EXERCISE
Go through the records and copy each line where the word "agent" occurs.

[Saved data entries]
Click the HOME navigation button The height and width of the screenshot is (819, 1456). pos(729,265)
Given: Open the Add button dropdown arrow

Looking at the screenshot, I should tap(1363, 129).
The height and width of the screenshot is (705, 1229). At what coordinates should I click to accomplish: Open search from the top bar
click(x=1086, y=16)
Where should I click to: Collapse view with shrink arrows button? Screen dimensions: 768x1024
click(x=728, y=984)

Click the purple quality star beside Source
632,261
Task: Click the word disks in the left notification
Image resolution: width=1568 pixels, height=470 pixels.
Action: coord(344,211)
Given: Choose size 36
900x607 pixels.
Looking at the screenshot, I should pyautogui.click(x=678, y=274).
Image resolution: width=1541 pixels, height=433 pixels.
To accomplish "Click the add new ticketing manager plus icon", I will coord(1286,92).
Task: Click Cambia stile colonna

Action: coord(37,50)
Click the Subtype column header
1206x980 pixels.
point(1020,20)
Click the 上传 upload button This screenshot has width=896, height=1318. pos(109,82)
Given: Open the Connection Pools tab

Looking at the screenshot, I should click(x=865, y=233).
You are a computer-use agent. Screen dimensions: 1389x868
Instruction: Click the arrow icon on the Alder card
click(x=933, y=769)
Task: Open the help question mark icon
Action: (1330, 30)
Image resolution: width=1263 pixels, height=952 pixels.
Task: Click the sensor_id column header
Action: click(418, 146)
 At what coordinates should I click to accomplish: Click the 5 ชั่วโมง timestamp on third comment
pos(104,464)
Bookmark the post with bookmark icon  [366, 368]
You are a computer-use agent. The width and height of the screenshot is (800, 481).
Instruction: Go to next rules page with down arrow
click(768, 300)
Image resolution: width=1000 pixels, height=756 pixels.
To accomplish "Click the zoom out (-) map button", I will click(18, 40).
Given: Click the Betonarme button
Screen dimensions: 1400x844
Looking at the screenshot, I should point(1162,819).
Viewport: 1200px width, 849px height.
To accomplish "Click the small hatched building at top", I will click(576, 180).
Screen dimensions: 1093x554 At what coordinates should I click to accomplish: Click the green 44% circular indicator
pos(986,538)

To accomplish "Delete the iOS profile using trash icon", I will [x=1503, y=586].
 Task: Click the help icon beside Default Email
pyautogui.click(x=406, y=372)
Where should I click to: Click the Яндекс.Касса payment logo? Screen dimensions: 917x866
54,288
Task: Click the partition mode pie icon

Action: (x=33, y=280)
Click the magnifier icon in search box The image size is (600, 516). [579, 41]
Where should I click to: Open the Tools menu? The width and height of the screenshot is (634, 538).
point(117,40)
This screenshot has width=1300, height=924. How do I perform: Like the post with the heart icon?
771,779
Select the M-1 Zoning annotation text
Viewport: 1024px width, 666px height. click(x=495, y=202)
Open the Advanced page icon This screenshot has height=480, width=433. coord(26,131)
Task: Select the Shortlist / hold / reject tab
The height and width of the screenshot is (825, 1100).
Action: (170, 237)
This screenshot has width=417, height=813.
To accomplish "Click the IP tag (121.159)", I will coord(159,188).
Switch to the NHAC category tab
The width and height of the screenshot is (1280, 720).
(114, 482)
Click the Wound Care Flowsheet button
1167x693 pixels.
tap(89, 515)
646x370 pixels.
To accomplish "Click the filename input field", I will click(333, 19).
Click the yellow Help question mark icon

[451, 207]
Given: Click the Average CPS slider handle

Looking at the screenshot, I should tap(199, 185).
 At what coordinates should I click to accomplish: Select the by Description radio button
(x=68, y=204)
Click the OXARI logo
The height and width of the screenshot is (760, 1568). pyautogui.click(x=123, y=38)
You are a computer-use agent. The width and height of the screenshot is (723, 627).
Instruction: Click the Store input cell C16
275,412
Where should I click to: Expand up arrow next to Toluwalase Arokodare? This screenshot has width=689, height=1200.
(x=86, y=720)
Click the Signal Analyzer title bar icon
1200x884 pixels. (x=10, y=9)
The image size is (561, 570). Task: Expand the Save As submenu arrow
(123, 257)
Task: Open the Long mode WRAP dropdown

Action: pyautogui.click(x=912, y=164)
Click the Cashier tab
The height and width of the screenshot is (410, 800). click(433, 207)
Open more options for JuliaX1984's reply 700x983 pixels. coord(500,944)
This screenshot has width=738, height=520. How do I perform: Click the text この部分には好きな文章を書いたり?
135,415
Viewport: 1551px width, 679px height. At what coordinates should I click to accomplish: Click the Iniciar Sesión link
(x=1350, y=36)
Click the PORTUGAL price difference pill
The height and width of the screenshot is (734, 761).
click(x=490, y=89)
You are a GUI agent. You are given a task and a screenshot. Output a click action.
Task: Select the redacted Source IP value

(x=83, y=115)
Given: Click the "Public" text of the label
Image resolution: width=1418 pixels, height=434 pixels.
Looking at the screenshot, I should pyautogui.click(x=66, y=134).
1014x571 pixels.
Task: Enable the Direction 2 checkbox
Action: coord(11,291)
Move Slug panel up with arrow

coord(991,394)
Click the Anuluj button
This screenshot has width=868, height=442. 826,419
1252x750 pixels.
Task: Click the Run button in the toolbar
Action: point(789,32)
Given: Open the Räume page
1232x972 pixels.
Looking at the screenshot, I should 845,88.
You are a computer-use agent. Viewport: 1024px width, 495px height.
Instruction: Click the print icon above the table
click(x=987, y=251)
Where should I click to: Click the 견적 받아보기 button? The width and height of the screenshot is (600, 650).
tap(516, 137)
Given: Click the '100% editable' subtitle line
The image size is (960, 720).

RESPONSE AREA
You are a computer-use agent. Screen dimensions: 1389x868
You are a computer-use agent. The width and height of the screenshot is (800, 481).
You are a computer-use agent. The width and height of the screenshot is (723, 627).
You are a GUI agent. You are given a task and a screenshot. Output a click action.
You are a computer-use agent. Viewport: 1024px width, 495px height.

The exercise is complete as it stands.